Asimismo, las salidas actualizadas hasta agosto 2026 del modelo europeo ECMWF sugieren la consolidación de un evento El Niño de intensidad fuerte a muy fuerte, el cual alcanzará su pico máximo durante el trimestre octubre-diciembre de 2026, con anomalías de la temperatura superficial del mar en zonas del océano Pacífico central y oriental superiores a los 3, 5 grados Celsius.
La condición enunciada modulará de manera significativa los patrones de la circulación atmosférica y los riesgos climáticos en la mayor de las Antillas y toda el área geográfica aledaña.
De ahí, que, dentro de las perspectivas, se pronostique una elevada probabilidad de que se produzcan eventos de tiempo severo, caracterizados por precipitaciones intensas, vientos fuertes y tormentas eléctricas, principalmente en la región occidental.

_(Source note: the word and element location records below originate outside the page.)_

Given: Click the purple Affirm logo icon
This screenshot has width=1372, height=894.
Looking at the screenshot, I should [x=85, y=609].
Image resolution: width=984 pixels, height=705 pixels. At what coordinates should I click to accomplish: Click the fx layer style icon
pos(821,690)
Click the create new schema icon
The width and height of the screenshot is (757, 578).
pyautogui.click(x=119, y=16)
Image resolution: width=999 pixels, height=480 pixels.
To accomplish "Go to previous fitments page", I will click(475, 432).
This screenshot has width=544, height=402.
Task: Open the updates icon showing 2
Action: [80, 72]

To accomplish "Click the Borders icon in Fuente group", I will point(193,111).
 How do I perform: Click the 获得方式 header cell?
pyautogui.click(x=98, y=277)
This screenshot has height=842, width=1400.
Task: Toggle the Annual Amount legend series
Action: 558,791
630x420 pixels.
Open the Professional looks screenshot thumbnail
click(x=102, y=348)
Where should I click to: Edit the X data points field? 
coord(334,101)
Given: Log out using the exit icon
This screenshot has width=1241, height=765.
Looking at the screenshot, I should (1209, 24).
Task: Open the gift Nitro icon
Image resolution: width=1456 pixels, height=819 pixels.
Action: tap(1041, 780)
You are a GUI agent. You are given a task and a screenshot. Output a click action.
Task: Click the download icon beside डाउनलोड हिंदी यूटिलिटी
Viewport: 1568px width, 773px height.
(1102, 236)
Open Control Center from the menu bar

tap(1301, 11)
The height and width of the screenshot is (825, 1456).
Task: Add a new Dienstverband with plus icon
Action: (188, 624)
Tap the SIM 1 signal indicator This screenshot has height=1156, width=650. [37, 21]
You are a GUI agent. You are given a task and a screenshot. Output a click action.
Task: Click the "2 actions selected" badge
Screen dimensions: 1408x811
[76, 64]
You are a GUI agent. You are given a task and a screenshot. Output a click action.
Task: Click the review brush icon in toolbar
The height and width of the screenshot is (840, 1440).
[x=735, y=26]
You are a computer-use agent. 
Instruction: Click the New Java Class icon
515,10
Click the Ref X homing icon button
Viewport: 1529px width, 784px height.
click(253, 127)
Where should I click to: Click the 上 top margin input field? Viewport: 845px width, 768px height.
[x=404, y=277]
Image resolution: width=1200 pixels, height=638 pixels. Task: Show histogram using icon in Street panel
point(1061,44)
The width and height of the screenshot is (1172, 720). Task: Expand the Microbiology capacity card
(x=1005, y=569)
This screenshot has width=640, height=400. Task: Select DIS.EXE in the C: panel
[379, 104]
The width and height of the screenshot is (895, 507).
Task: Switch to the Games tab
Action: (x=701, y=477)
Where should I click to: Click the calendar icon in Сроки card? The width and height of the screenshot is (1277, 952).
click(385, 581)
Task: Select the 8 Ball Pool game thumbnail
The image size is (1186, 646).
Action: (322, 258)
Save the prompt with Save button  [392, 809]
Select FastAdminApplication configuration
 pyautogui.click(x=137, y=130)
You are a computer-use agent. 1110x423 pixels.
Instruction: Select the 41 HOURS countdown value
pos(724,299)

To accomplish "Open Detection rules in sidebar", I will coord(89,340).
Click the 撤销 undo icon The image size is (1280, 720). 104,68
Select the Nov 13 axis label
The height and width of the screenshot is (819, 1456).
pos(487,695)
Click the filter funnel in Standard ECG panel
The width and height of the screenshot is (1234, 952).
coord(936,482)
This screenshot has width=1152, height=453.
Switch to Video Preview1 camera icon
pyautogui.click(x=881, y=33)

Más allá de lo planteado, el riesgo biometeorológico debe aumentar progresivamente a partir de finales de septiembre, siendo posible la ocurrencia de meteoropatías cardiovasculares, respiratorias y alérgicas, asociadas a los bruscos cambios de tiempo previstos y la presencia de periodos de días consecutivos con temperaturas frías, provocados por la mayor frecuencia de invasiones de masas de aire de origen ártico, sobre todo en el trimestre diciembre-febrero.
La probabilidad de eventos de frío significativo será elevada en los meses de noviembre a febrero, con 75-80 % para las regiones occidental y central, más baja en la oriental (50 %).